Accurate and effective monitoring of many objects in 3D space is critical in many
applications, including autonomous driving, robotics, and surveillance. The
increased availability of LiDAR sensors has enabled the capture of high-resolution
3D point clouds, which may then be used for object detection and tracking.
However, the complexity of 3D point clouds and the variety of object appearances
present substantial obstacles for multi-object tracking. In this thesis, we offer a
unique strategy for 3D multi-object tracking on LiDAR point clouds that combines
the capabilities of deep learning and classic computer vision methods.
As tracking by detection(TBD), we employ the PointVoxel-RCNN (PV-RCNN)
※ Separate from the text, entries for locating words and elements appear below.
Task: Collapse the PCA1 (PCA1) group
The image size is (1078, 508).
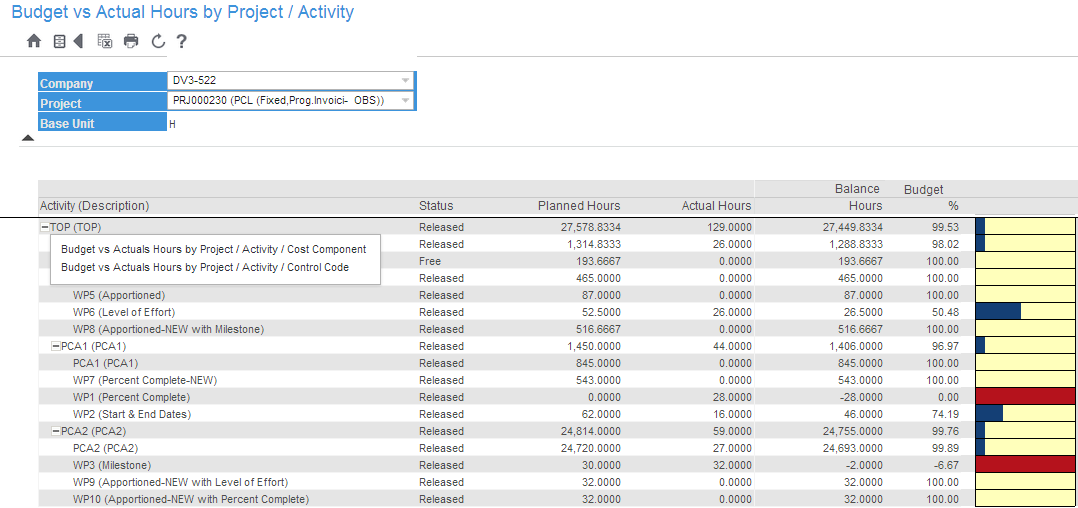Action: [56, 346]
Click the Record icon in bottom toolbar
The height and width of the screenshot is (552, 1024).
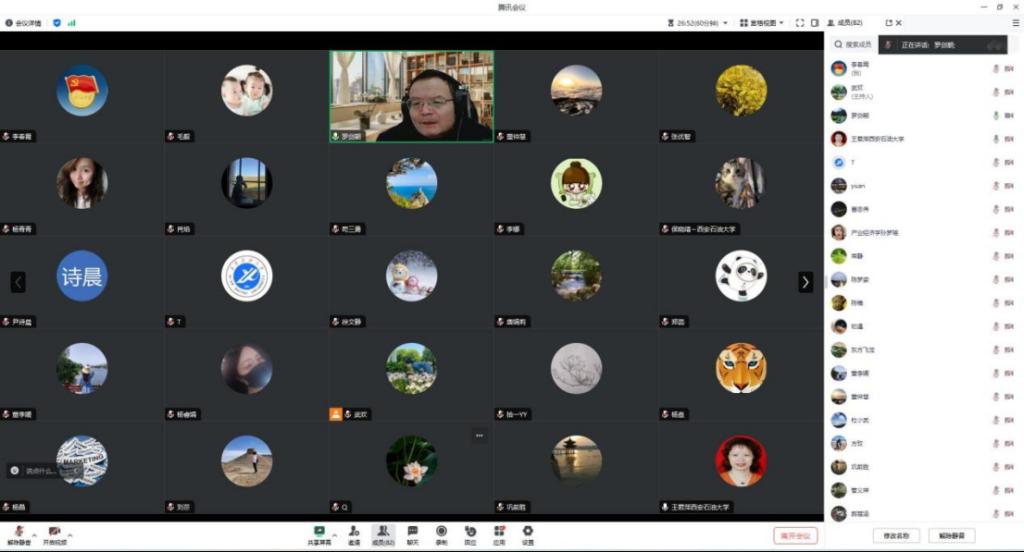441,533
model For object detection, a state-of-the-art 3D object detector that extracts robust
features from point clouds. The PV-RCNN model is a two-stage detector that first
generates proposals using a region proposal network (RPN) and then refines the
proposals using a second-stage network. To correlate detections across frames, we
use a greedy matching method with the Mahalanobis distance. The Mahalanobis
distance is a metric that calculates the distance between two points in a space with
multiple dimensions while taking into account their covariance. To calculate the
level of similarity between detections in subsequent frames, we use the
Mahalanobis distance. Our method allows for the uncertainty of both detection and
tracking, ensuring stability in the presence of occlusions, noise, and variable point
cloud densities. We also employ a Kalman filter to predict object motion and
improve tracking accuracy. The Kalman filter is a model of mathematics that uses
noisy data to determine a system's state. It is often utilized in tracking applications.
The value of our technology is demonstrated by the experimental results on the
KITTI tracking benchmark, which show competitive accuracy and precision. The
KITTI benchmark is a well-known testing environment for 3D object detection and
tracking, consisting of 21 LiDAR point clouds and camera pictures. Our system has
a tracking accuracy of 76.51% and a precision of 87.42%.